Texto citado:
◆ ◆ ◆ ◆ ◆ ◆ ◆

Trecho retirado do Livro dos Espíritos de Allan Kardec


"...Certas pessoas rejeitam a idéia da reencarnação pelo único motivo de que ela não lhes convém, dizendo ser-lhes suficiente uma só existência e que não gostariam de recomeçar outra parecida. Reconhecemos que o simples pensamento de reaparecer na Terra as faz pular de furor. É compreensível que o simples pensamento de terem de reaparecer na Terra as faça ficar furiosas. 

Mas a estes convém apenas lembrar se acaso Deus, para reger o universo, tenha que pedir-lhes conselho ou consultar seus gostos. Portanto, de duas coisas, uma: ou a reencarnação existe ou não existe. Se existe, embora as contrarie, será preciso enfrentá-la sem que Deus lhes peça permissão para isso. Essas pessoas parecem-se com um doente que diz: “Sofri o bastante por hoje, não quero mais sofrer amanhã”. Mas, apesar de seu mau humor, não terá, por isso, que sofrer menos amanhã e nos dias seguintes, até que esteja curado. Portanto, se tiverem de viver de novo, corporalmente, reviverão, reencarnarão. Protestarão inutilmente, como a criança que não quer ir à escola ou o condenado, para a prisão. 

Será preciso que passem por isso. Objeções semelhantes são muito ingênuas para merecer um exame mais sério. Diremos, entretanto, para tranqüilizá-las, que o que a Doutrina Espírita ensina sobre a reencarnação não é tão terrível quanto lhes parece; se a estudassem a fundo, não ficariam tão assustadas, saberiam que a condição dessa nova existência depende delas; serão felizes ou infelizes de acordo com o que tiverem feito aqui na Terra e podem, a partir dessa vida, se elevar tão alto que não temerão mais a queda no lodaçal."
...
"...Se não existe reencarnação, não há senão uma existência corporal; isso é evidente. Se nossa existência corporal atual é a única, a alma de cada homem é criada no momento do seu nascimento, a menos que se admita a anterioridade da alma e, nesse caso, se perguntará qual foi o estado da alma antes de seu nascimento e se esse estado não constituía, por si só, uma existência sob uma forma qualquer. Não há meio-termo possível: ou a alma existia ou não existia antes do corpo. Se existia, qual era sua situação? Ela tinha ou não consciência de si mesma? Se não tinha, é como se não existisse. Se tinha individualidade, era progressiva ou estacionária? Tanto num caso como no outro, em que grau se achava ao tomar o corpo?

◆ ◆ ◆ ◆ ◆ ◆ ◆

Listagem extraída:
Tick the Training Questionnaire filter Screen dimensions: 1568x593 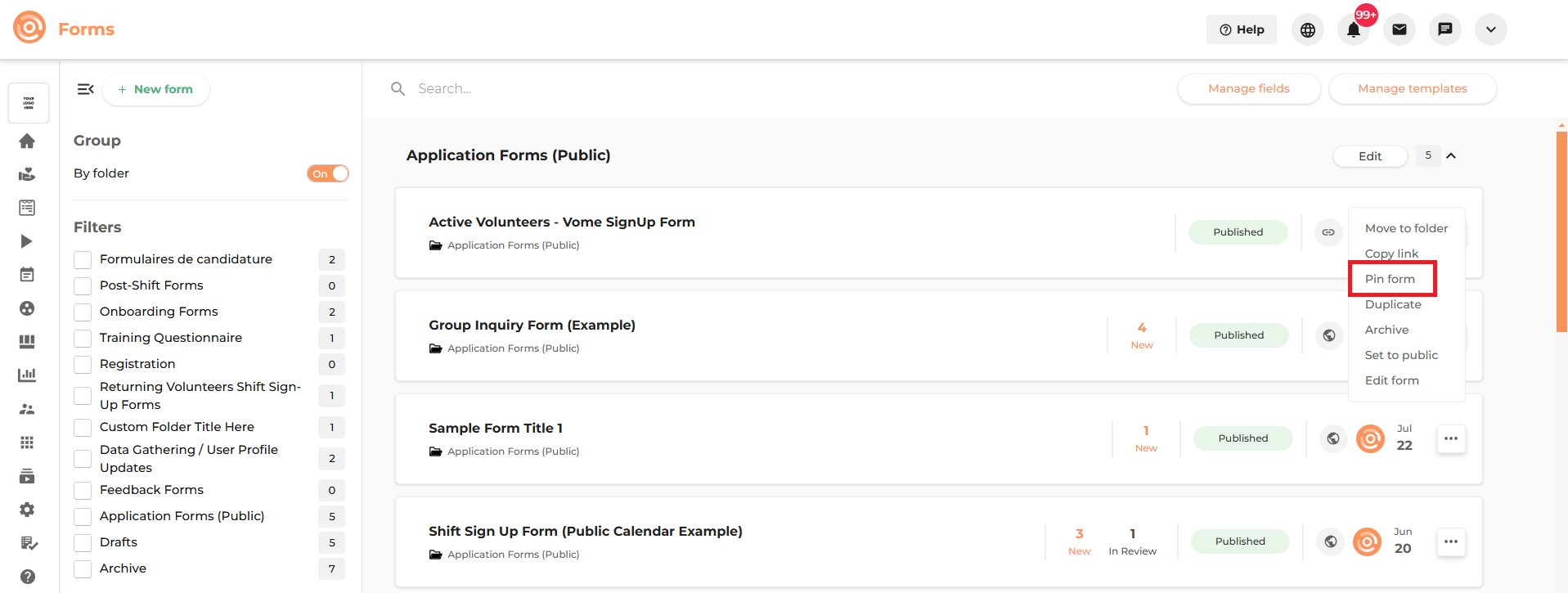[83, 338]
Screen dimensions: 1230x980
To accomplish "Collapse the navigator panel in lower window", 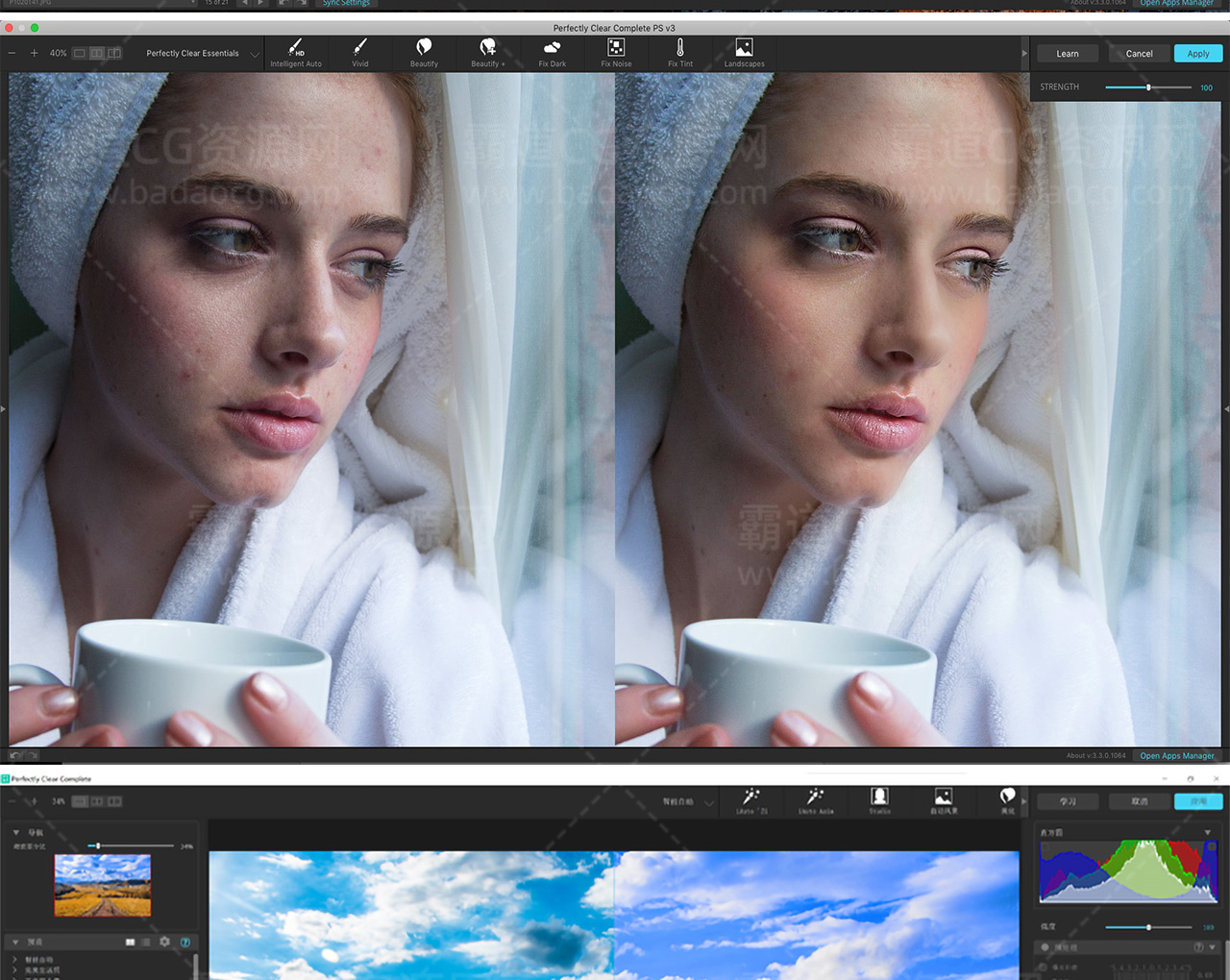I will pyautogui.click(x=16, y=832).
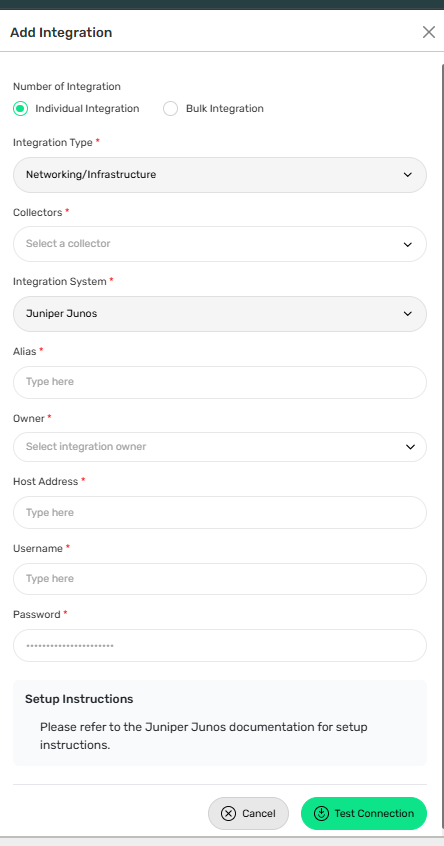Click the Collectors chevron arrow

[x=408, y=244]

◆ ◆ ◆ ◆ ◆ ◆ ◆

Tarefas a cumprir:
1) Responda às perguntas com base no trecho sobre a reencarnação.
(a) A que duas figuras o trecho compara as pessoas que protestarão inutilmente contra a reencarnação?
(b) Segundo a Doutrina Espírita, de que depende a felicidade ou infelicidade dessas pessoas na nova existência?
(c) Se a existência corporal atual for a única, em que momento é criada a alma de cada homem?
2) Reproduza, sem alterações, a passagem do trecho sobre a reencarnação que começa em "Trecho retirado do" e termina em "faça ficar furiosas.".

Respostas das tarefas:
1)
(a) À criança que não quer ir à escola e ao condenado que não quer ir para a prisão.
(b) Do que elas tiverem feito aqui na Terra.
(c) No momento do seu nascimento.

2)
Trecho retirado do Livro dos Espíritos de Allan Kardec


"...Certas pessoas rejeitam a idéia da reencarnação pelo único motivo de que ela não lhes convém, dizendo ser-lhes suficiente uma só existência e que não gostariam de recomeçar outra parecida. Reconhecemos que o simples pensamento de reaparecer na Terra as faz pular de furor. É compreensível que o simples pensamento de terem de reaparecer na Terra as faça ficar furiosas.